Al wat door menschen gedacht, en vervolgens, meer of minder overdacht en doordacht, geschreven ven en gedrukt wordt, dat alles eischt verbetering en herziening, correctie en revisie. De drukproeven, de reglementen van maatschappijen en genootschappen, de constitutiën: zelfs de herziene Grondwet is daarvan niet uitgesloten. Alleen de wet, die in 's menschen hart geschreven is, en datgeen, wat door den mond der Eeuwige Waarheid is verkondigd, behoeft geen verbetering of herziening van menschen, omdat het boven beide eindeloos verheven is. Indien enkele hoogwijzen hier nogtans willen - bijvoegen, afnemen, wijzigen; - zal het voorloopig 't best zijn hen van harte te beklagen, en voor hen te bidden!

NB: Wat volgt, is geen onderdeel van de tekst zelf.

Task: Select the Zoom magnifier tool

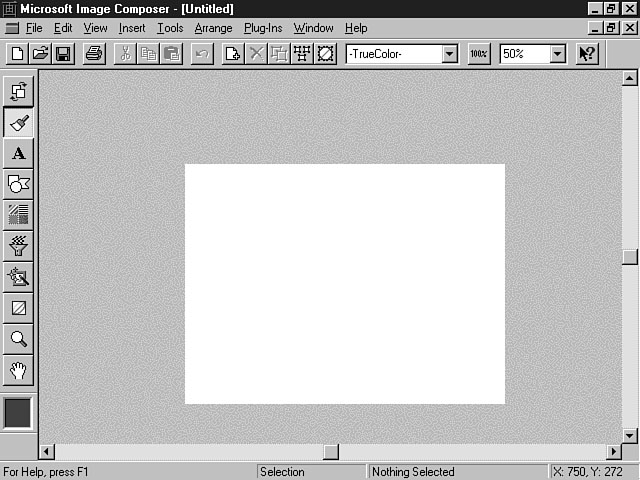Action: coord(18,339)
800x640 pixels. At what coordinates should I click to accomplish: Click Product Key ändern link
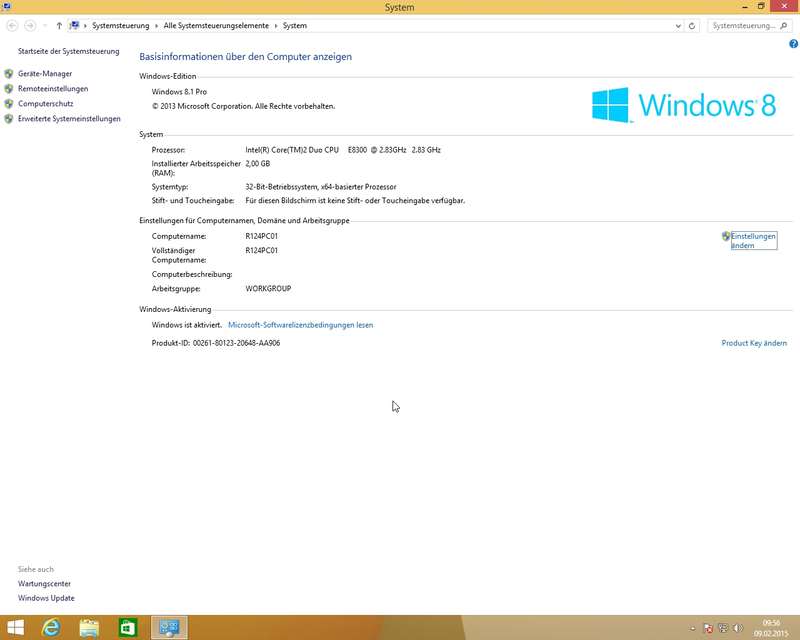coord(754,343)
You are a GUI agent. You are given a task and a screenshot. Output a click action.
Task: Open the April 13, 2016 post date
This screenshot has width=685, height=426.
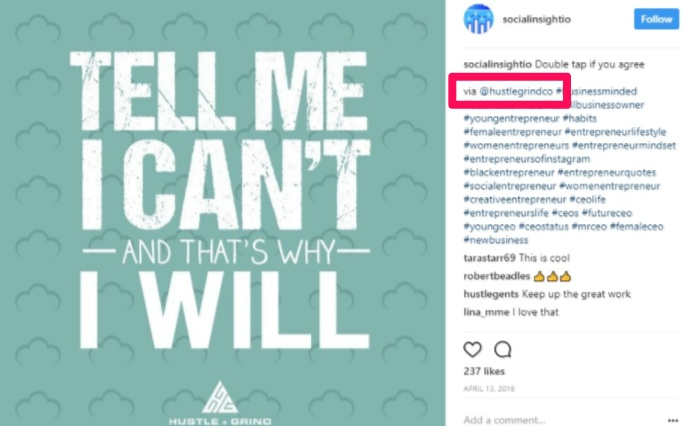pyautogui.click(x=489, y=388)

In het beschaafde Frankrijk zijn er geheele dorpen, waar, behalve den pastoor en den maire, bijna niemand gevonden wordt, die lezen, schrijven of rekenen kan. Men ziet hieruit ten duidelijkste, dat de uitzonderingen den regel slechts - bevestigen.

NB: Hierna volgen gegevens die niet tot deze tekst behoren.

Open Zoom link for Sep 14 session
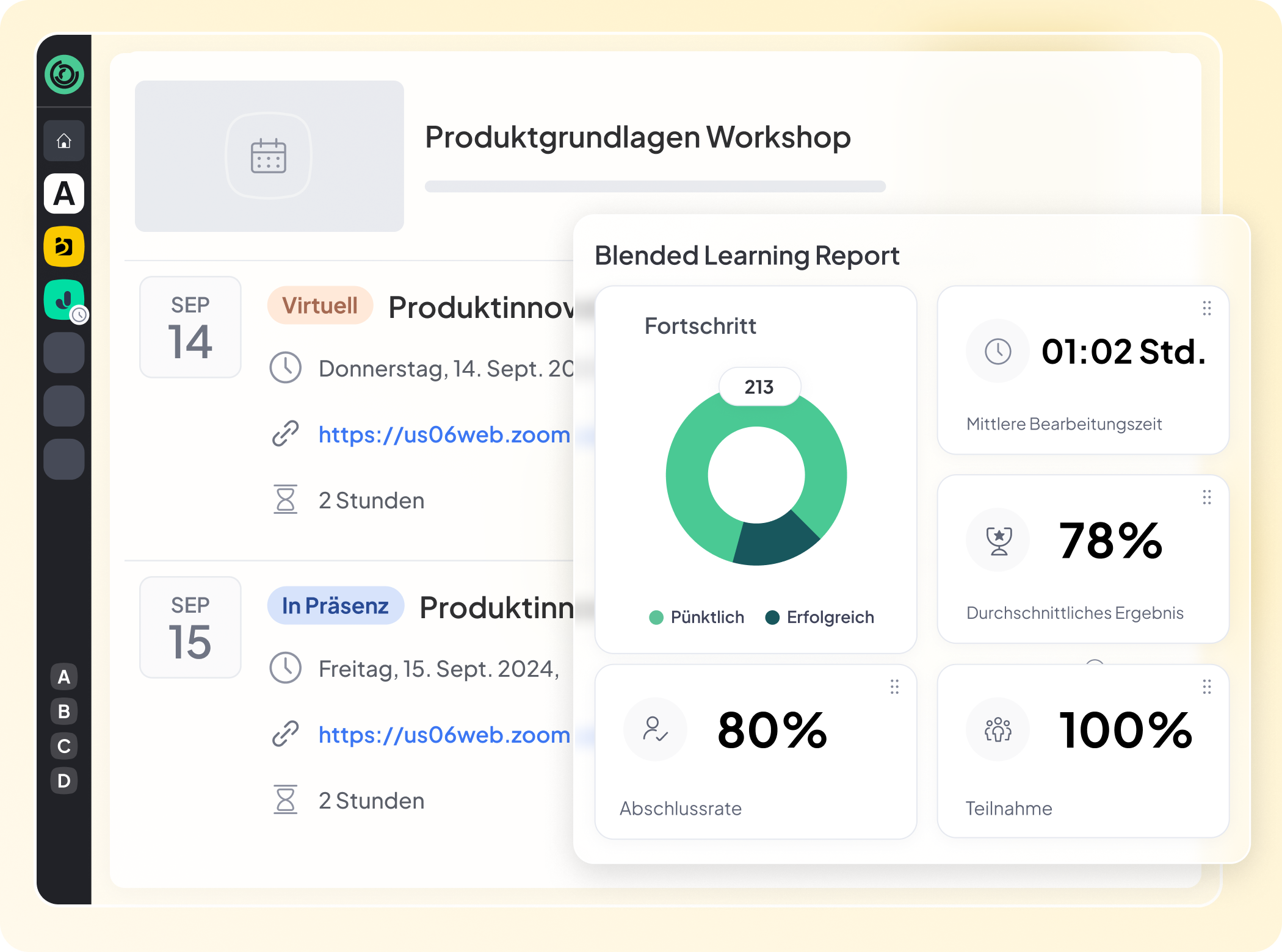 click(x=444, y=435)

Bedachtzame menschen, die gewoon zijn tusschen de uitersten door te zeilen, zeggen gewoonlijk: de waarheid ligt in het midden. Ligt zij dan ook tusschen het oude en het nieuwe? Zouden werkelijk sommigen ter goeder trouw zoo dweepen met de voortreffelijke middeneeuwen, dat zij ons, in de helft der negentiende, met alle magt derwaarts willen terugdrijven? Of zouden er andere redenen bestaan, die hen de loftrompet doen steken over dat tijdperk van - veel voortreffelijks - maar ook van veel duisternis - dwingelandij - bloed en tranen?
Men zegt dat Voltaire gewoon was, wanneer hij een schrijver of dichter, wiens werk hij las, op letterdieverij betrapte, beleefd den hoed af te ligten, tot een bewijs, dat hij oude bekenden ontmoette. Indien een grimmig recensent, of een letterkundige van professie, eveneens met sommige vaderlandsche prozaschrijvers of poëten wilde handelen, zou men mogen vragen, of dit onzer letterkunde meer tot nadeel, dan wel den hoedenmaker tot voordeel zou gedijen?
Er behoort eene meer dan gewone verheffing boven, en verachting van de publieke opinie toe, om het eigen leven voor zijne tijdgenooten te laten drukken, en den evenmensch de geheime geschiedenis van zichzelven en de verborgen roerselen zijner daden ter lezing te geven, 't Is de vraag, of het geen hooge mate van eigenliefde verraadt, om de eigenliefde in schijn zoo zeer te verzaken, dat men het lezend publiek deelgenoot maakt van zijne zwakheden, en erger dan dat soms. In hoever de Christen mag en kan wenschen, zijn innigst, verborgen leven aan zijne medemenschen te openbaren, verdiende wel een opzettelijk onderzoek. Deed hij het al, dan gewis niet in dezer voege: ‘Dat vrij de bazuin des laatsten oordeels schalle, wanneer zij wil, ik ben bereid mij met dit boek in de hand voor den Oppersten regter te vertoonen.’ enz. In zulk een brommenden aanhef ligt de tollenaarsootmoed zeker zeer diep verborgen!